* [Obiettivo del compito]: Come si può riscrivere in un elenco puntato, mantenendo i fatti principali, il paragrafo dell'estratto che comincia con «A partire dalla crisi finanziaria»?

* [Estratto della pagina]:
----------------

Al bisogno d'Europa non fa da corrispettivo un altrettanto bisogno di cultura europea. Per molti anni l'integrazione continentale ha rappresentato per la classe dirigente del nostro Paese un obiettivo verso cui tendere nella speranza, neppure tanto segreta, che l'inclusione sempre più stretta dell Italia in un organismo a carattere sovranazionale potesse contribuire a correggere alcuni storici deficit nei più vasti settori. Bisogna riconoscere che, tutto sommato, questa lettura degli eventi ha retto, con il consenso della pubblica opinione, fino alla seconda metà degli anni Duemila.
A partire dalla crisi finanziaria del 2007-2008, l'Europa, con i suoi meccanismi talora bizantini e con protagonisti non sempre all'altezza della sfida, ha subito una lenta mutuazione nella percezione degli italiani. Da potenziale soluzione, diventava una parte del problema. Almeno fino a quando la pandemia non ha messo i decisori europei di fronte alle loro responsabilità. Così possiamo registrare positive novità; ma non tutto è risolto. Molti sono ancora i problemi da affrontare e, tra questi, alcuni sono più urgenti di altri come la creazione di un Tesoro europeo, l'abolizione del voto all'unanimità e del diritto di veto per tutta una serie di questioni che neutralizzerebbero l'opposizione di alcuni Paesi che sono, tra l'altro, percettori di gran parte dei fondi strutturali, nonché un nuovo Statuto della BCE modellato su quello della Federal Reserve americana.

----------------

* [Contenuto del dataset]:
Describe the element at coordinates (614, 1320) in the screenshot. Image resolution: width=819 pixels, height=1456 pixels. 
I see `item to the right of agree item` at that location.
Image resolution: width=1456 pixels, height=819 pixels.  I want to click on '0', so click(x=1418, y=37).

----------------

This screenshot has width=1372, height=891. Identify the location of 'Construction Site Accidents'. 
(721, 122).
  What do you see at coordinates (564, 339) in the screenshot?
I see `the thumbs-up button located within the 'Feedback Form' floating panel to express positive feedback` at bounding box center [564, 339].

----------------

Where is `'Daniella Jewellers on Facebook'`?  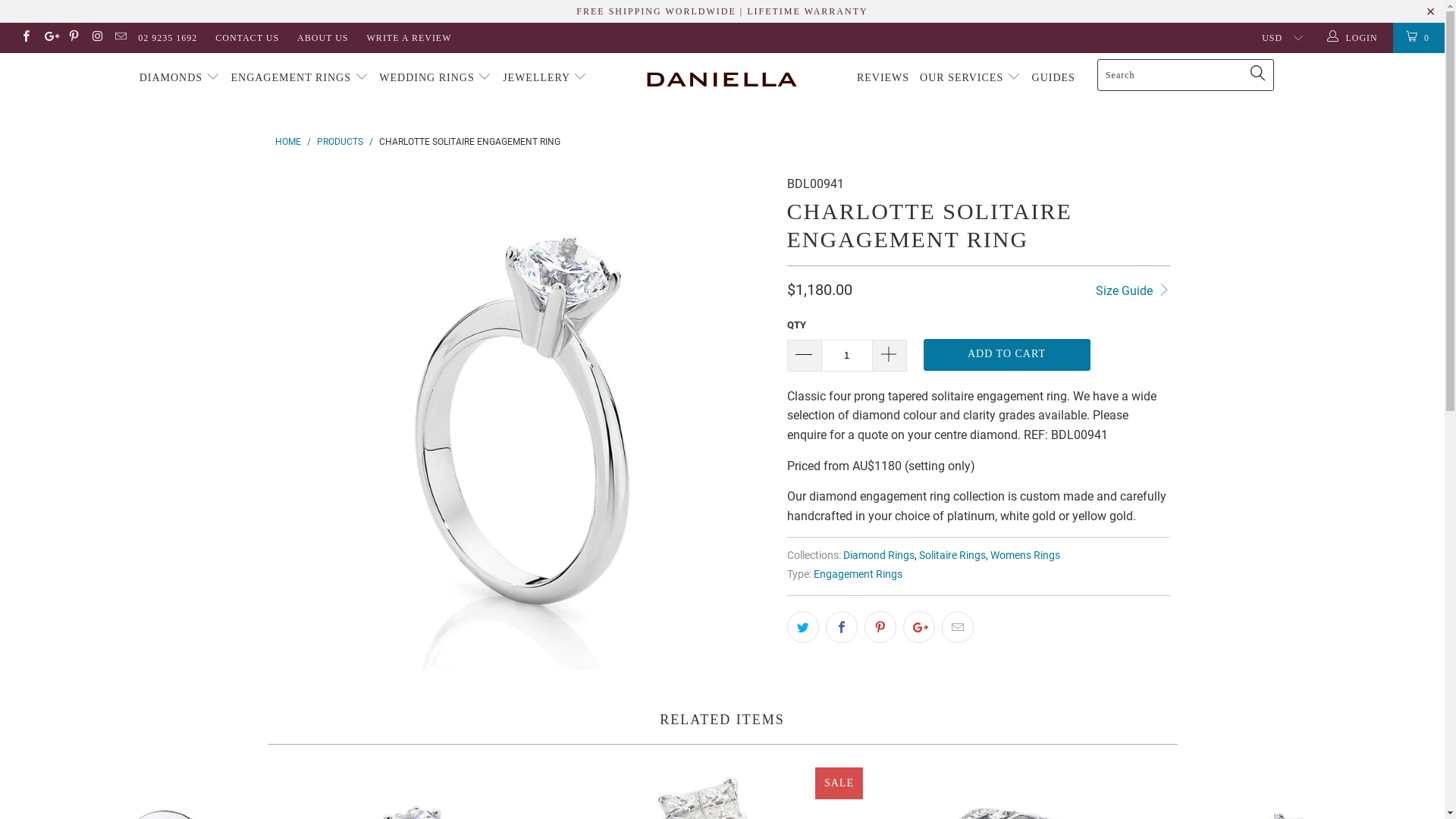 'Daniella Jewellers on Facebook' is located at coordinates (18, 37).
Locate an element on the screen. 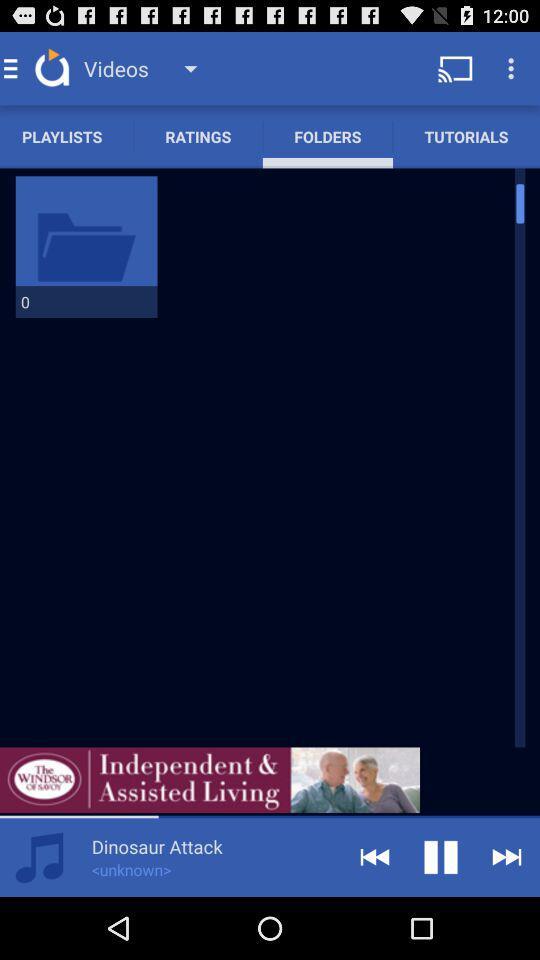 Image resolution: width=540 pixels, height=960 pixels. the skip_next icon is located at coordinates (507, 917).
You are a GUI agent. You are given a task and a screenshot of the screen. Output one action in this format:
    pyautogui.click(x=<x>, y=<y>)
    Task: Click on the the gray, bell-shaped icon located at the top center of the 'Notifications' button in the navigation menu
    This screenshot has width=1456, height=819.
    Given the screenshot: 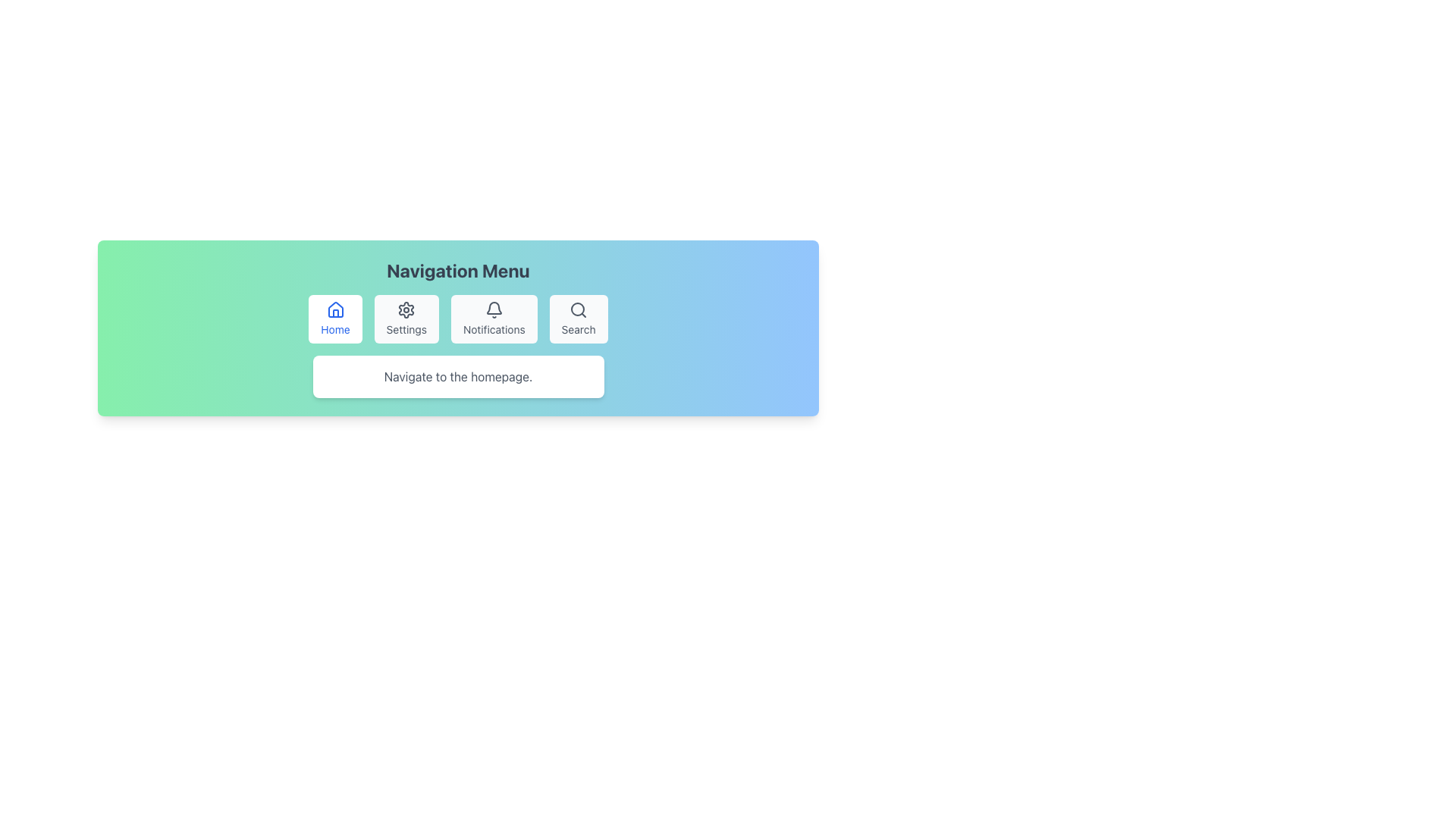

----------------

* [Soluzione proposta]:
- Dalla crisi finanziaria del 2007-2008 la percezione dell'Europa da parte degli italiani è cambiata lentamente. Vi hanno contribuito i suoi meccanismi talora bizantini e protagonisti non sempre all'altezza della sfida.
- Da potenziale soluzione, l'Europa è diventata parte del problema. Questo è durato fino alla pandemia, che ha messo i decisori europei di fronte alle loro responsabilità.
- Ci sono novità positive, ma restano molti problemi. Tra i più urgenti:
  - la creazione di un Tesoro europeo;
  - l'abolizione del voto all'unanimità e del diritto di veto su una serie di questioni, che neutralizzerebbe l'opposizione di alcuni Paesi, tra l'altro percettori di gran parte dei fondi strutturali;
  - un nuovo Statuto della BCE modellato su quello della Federal Reserve americana.